Lo stress può causare dolore pelvico?
Può contribuire, soprattutto tramite aumento della tensione muscolare (pavimento pelvico) e peggioramento di condizioni come IBS o sindrome del dolore pelvico cronico. Non significa che “è tutto nella testa”, ma che corpo e sistema nervoso sono collegati.
Se gli esami sono negativi, allora non ho nulla?
Non necessariamente.
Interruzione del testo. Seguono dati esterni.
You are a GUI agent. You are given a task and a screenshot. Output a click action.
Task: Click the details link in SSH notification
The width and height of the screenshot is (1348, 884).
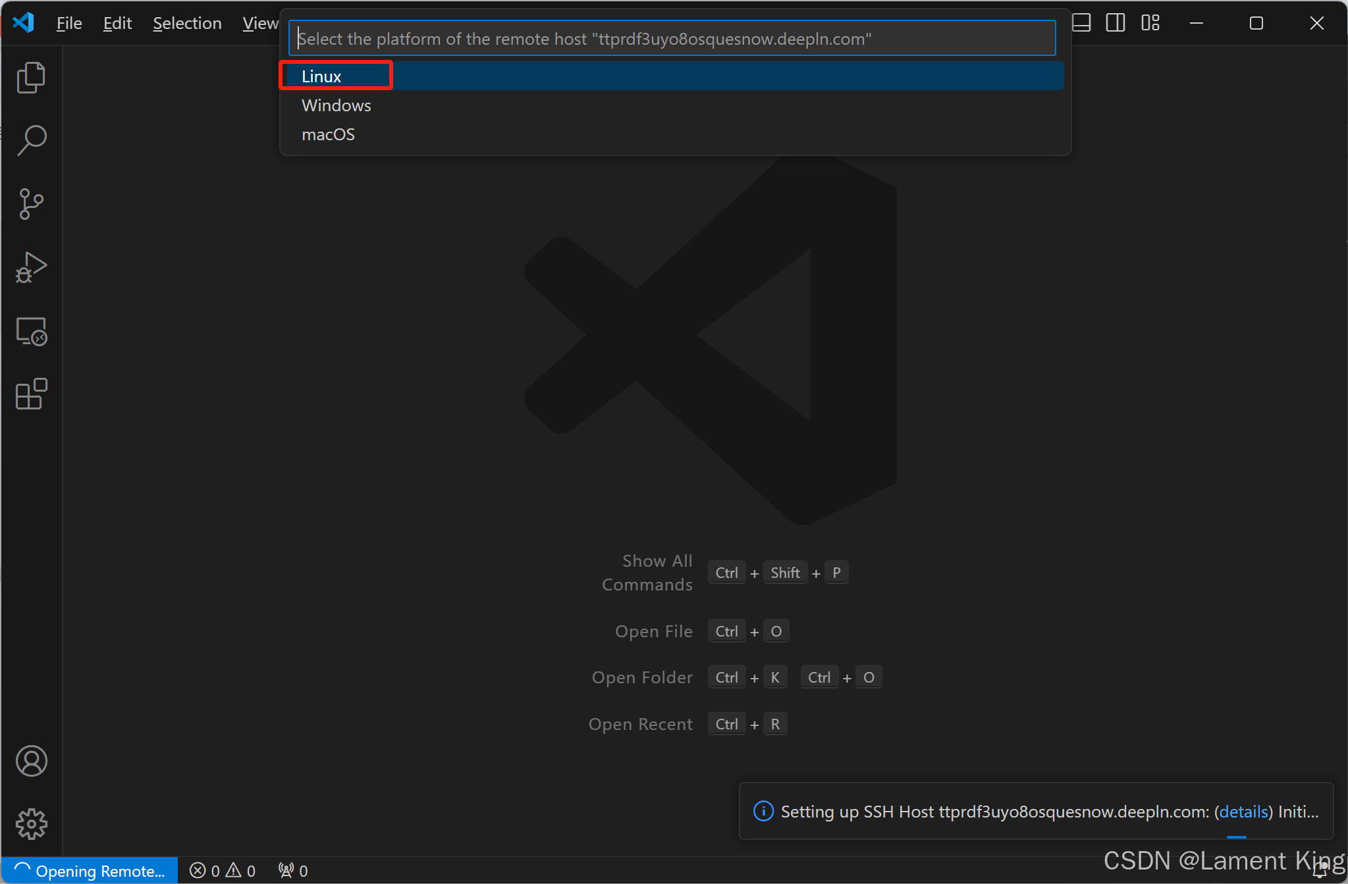1243,812
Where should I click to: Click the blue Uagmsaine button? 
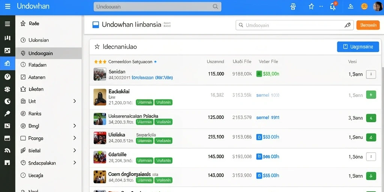point(358,47)
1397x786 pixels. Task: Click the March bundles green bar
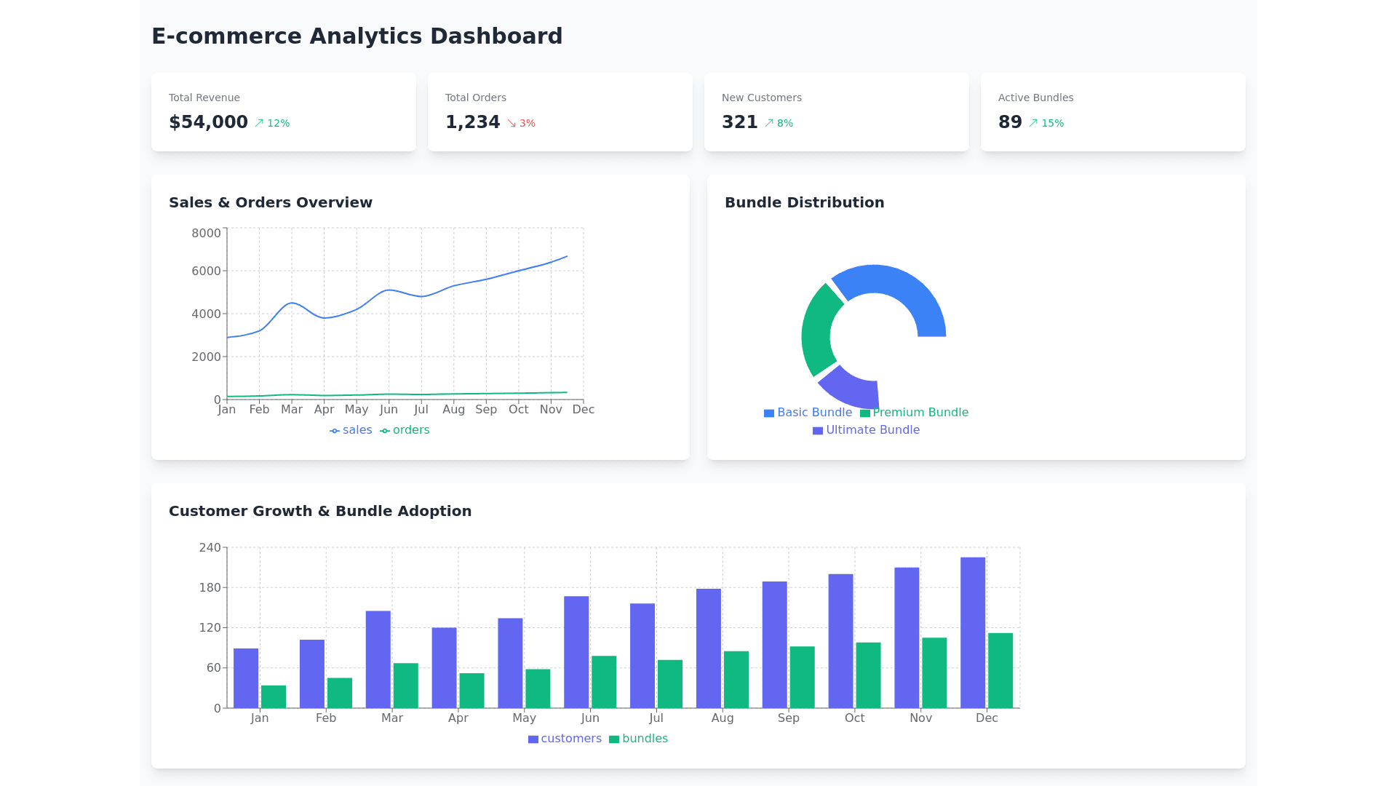pyautogui.click(x=406, y=686)
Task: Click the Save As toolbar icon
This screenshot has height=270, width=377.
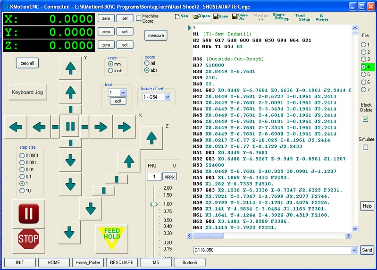Action: tap(239, 16)
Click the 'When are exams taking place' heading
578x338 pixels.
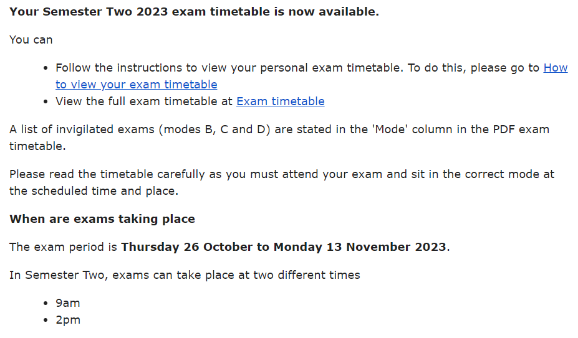102,219
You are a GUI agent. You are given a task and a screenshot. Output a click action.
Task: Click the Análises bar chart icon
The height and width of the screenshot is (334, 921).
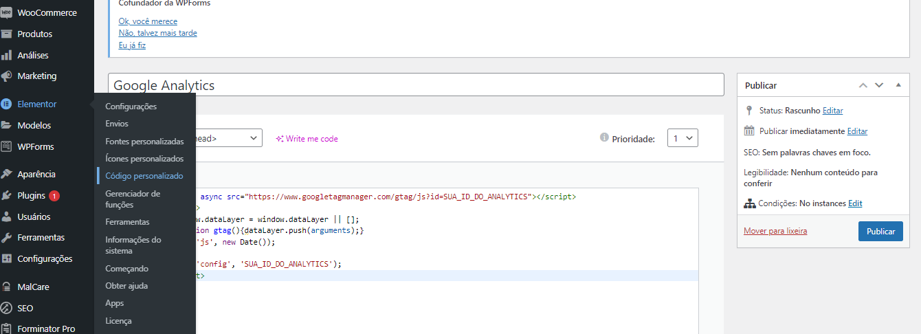pyautogui.click(x=7, y=55)
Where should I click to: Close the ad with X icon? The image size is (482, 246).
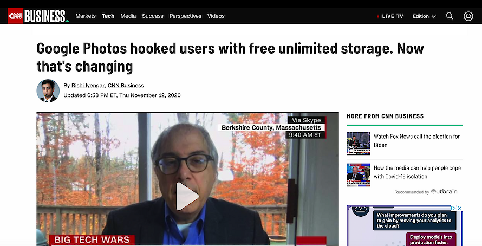click(460, 208)
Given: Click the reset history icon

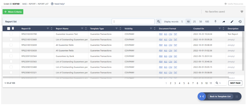Looking at the screenshot, I should (x=240, y=22).
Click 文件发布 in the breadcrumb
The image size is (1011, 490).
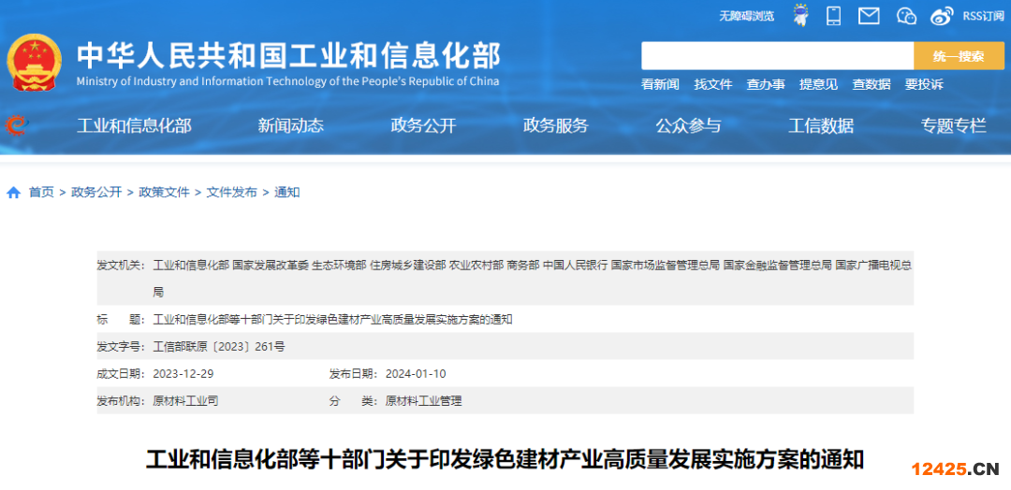click(231, 193)
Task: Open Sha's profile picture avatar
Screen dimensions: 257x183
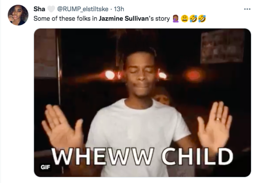Action: 18,15
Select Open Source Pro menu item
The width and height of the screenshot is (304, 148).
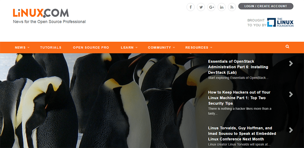[91, 48]
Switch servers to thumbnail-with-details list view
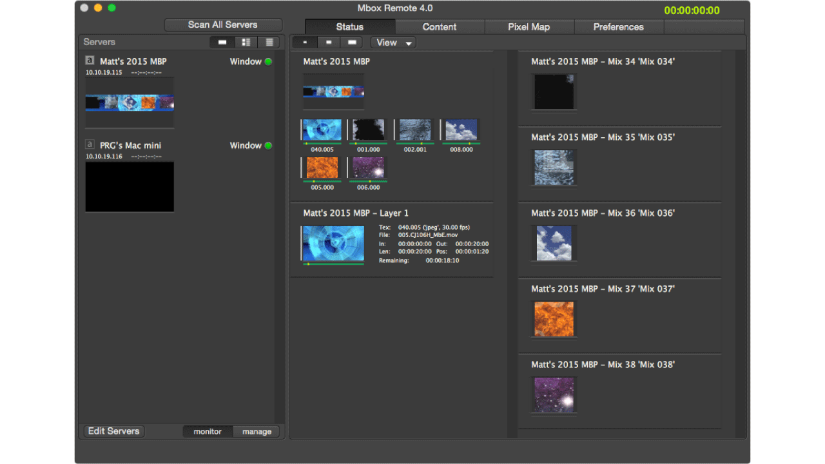Screen dimensions: 825x464 point(246,43)
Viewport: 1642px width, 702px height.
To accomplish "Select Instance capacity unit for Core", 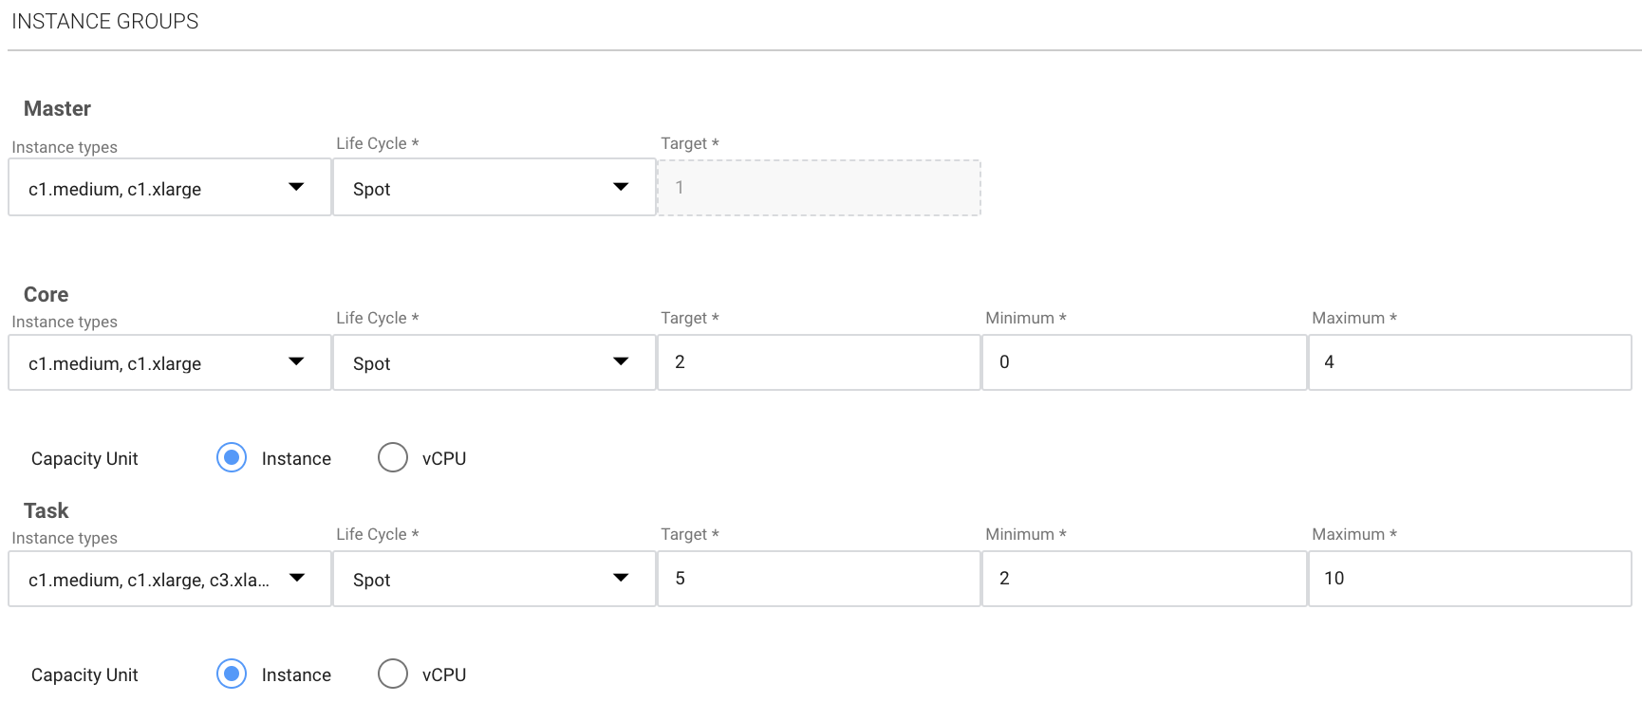I will [x=232, y=458].
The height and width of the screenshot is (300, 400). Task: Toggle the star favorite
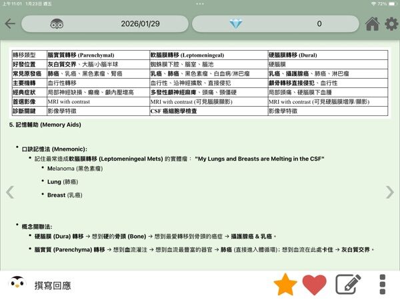click(285, 285)
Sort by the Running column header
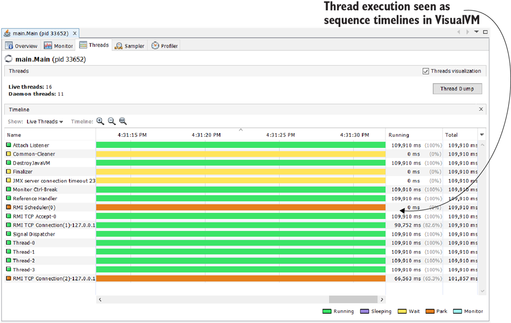 (x=399, y=135)
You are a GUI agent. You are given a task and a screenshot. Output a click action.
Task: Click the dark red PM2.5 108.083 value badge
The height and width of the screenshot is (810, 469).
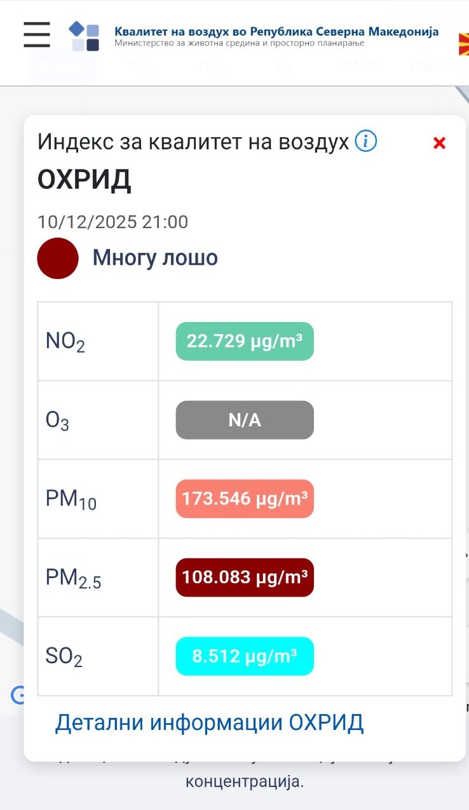(245, 577)
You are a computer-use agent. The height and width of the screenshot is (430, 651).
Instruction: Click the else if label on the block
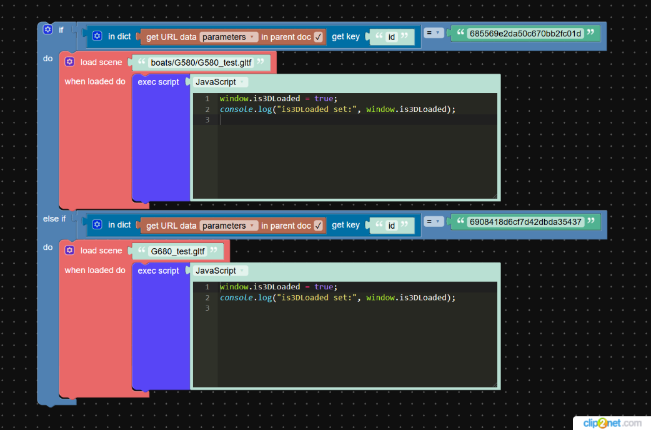(54, 219)
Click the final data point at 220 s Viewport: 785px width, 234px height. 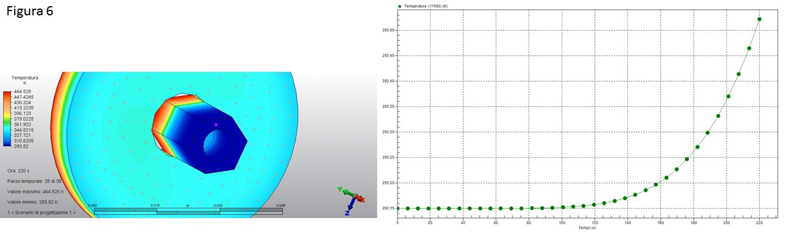pos(759,19)
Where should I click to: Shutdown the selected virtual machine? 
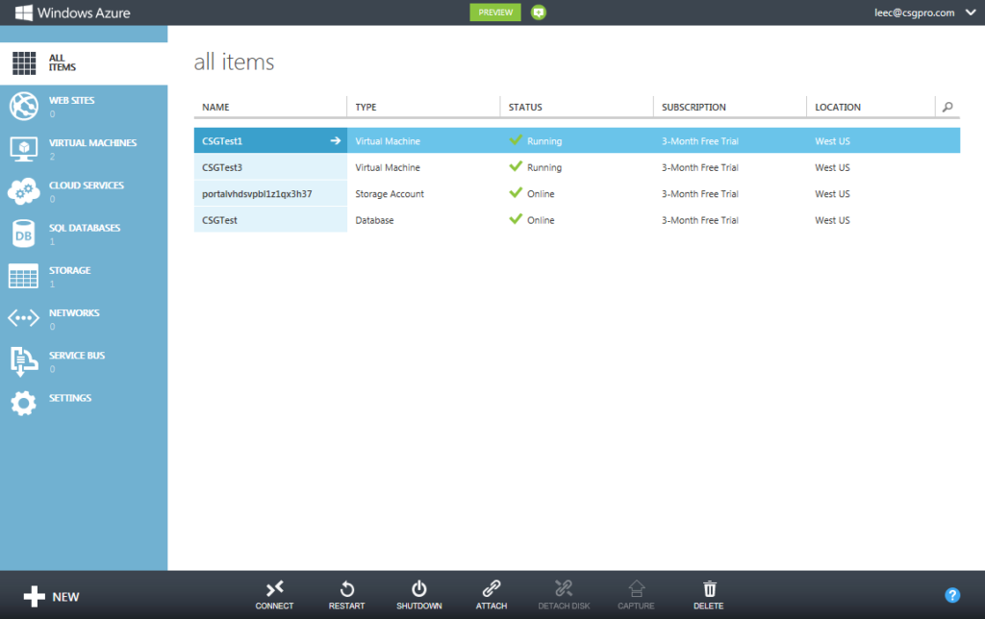419,594
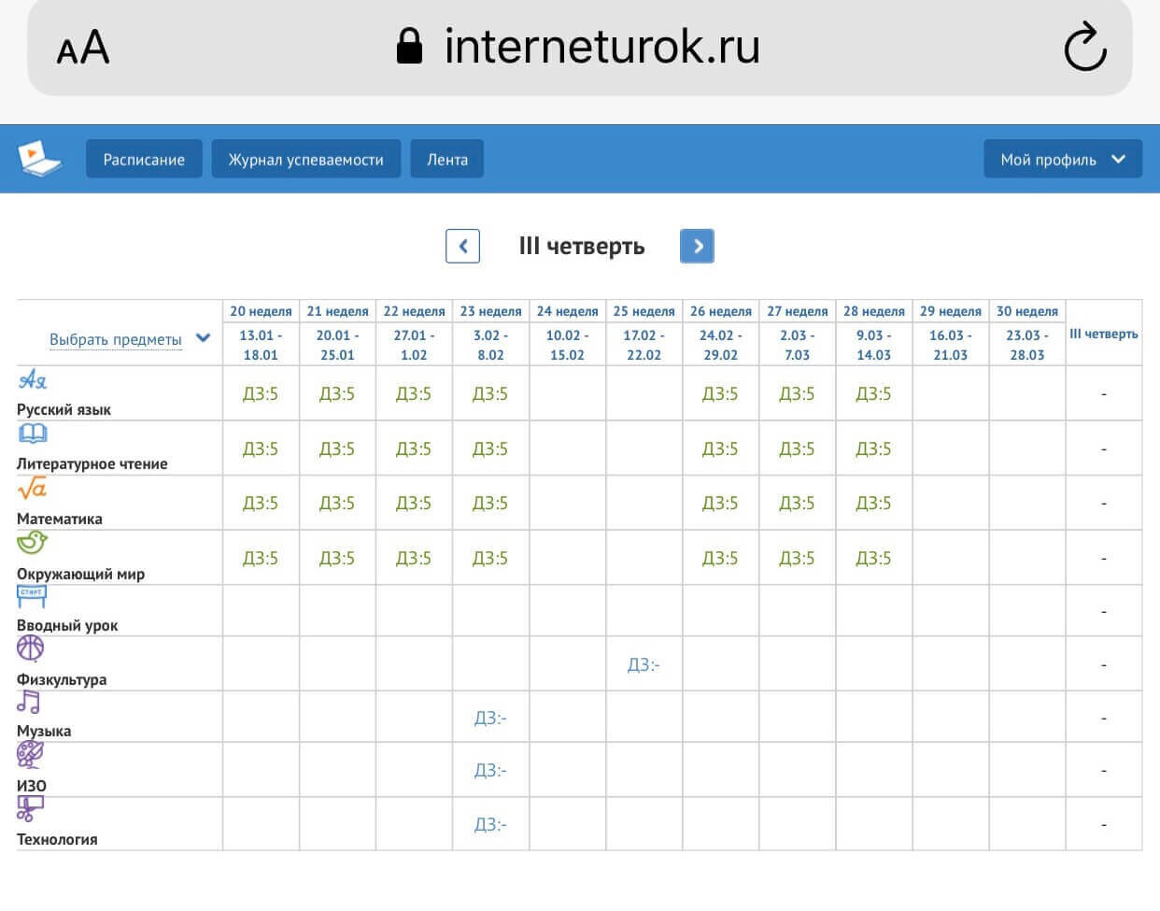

Alcune condizioni (es. endometriosi iniziale, dolore miofasciale, neuropatie) possono non emergere subito da esami standard. In questi casi può servire un percorso più mirato e multidisciplinare.
Conclusione: come muoversi in modo pratico
Il dolore nella regione pelvica è un sintomo comune e spesso risolvibile, ma anche complesso. La chiave è osservare pattern e sintomi associati, distinguere tra situazioni gestibili e segnali d’allarme, e scegliere il professionista giusto. Se il dolore è ricorrente o limita la qualità di vita, non accontentarti di “è normale”: molte dolore pelvico cause hanno soluzioni efficaci quando identificate correttamente.
Nota: questo articolo ha scopo informativo e non sostituisce una valutazione medica. In caso di sintomi intensi o improvvisi, febbre o sospetta gravidanza, rivolgiti tempestivamente al medico o al Pronto Soccorso.